Le parcours de « Rodéo Sauvage » commence avec trois œuvres qui interpellent le visiteur et l’invite à faire un choix pour son déplacement…
Betsy Ross, 2021
Le titre de cette œuvre complexe qui accueille le visiteur évoque Betsy Ross. Elle aurait réalisé la première bannière étoilée, à la demande de George Washington, pendant la révolution américaine. Le drapeau des États-Unis ne comptait alors que treize étoiles…
Gilles Pourtier – Betsy Ross, 2021. Technique mixte sur papier contre-collé sur papier, 207 x 146,7 cm. Rodéo Sauvage au Château de Servières ®Jean-Christophe Lett
Symbole incontournable des rodéos américains, il est supposé être toujours dans un état irréprochable : « Un drapeau usé, endommagé ou déchiré en lambeaux ne peut plus flotter. Il doit être détruit de manière respectueuse, de préférence en le brûlant. »

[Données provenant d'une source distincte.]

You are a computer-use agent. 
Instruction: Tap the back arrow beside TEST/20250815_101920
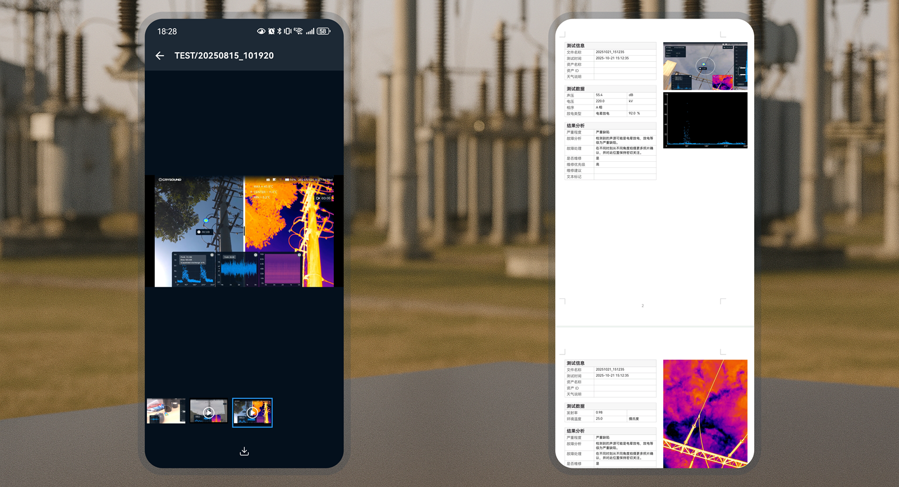pyautogui.click(x=160, y=56)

Partant à l’origine du report au cordeau de la perspective d’une annonciation, Gilles Pourtier produit ici une représentation iconoclaste du drapeau américain qui interroge aussi la bannière européenne…
Gilles Pourtier – In gate we trust #10 et In gate we trust #5, 2021. Photographies noir et blanc. Rodéo Sauvage au Château de Servières ®Jean-Christophe Lett
De part et d’autre, on découvre deux photographies dont les titres font ironiquement écho au « In God We Trust » de la devise américaine. Elles reproduisent des portes… vers lesquelles il faut choisir d’aller. Avec beaucoup d’attention, on peut remarquer que ce sont des agrandissements des monuments imaginaires qui illustrent les billets de 5 et 10 euros…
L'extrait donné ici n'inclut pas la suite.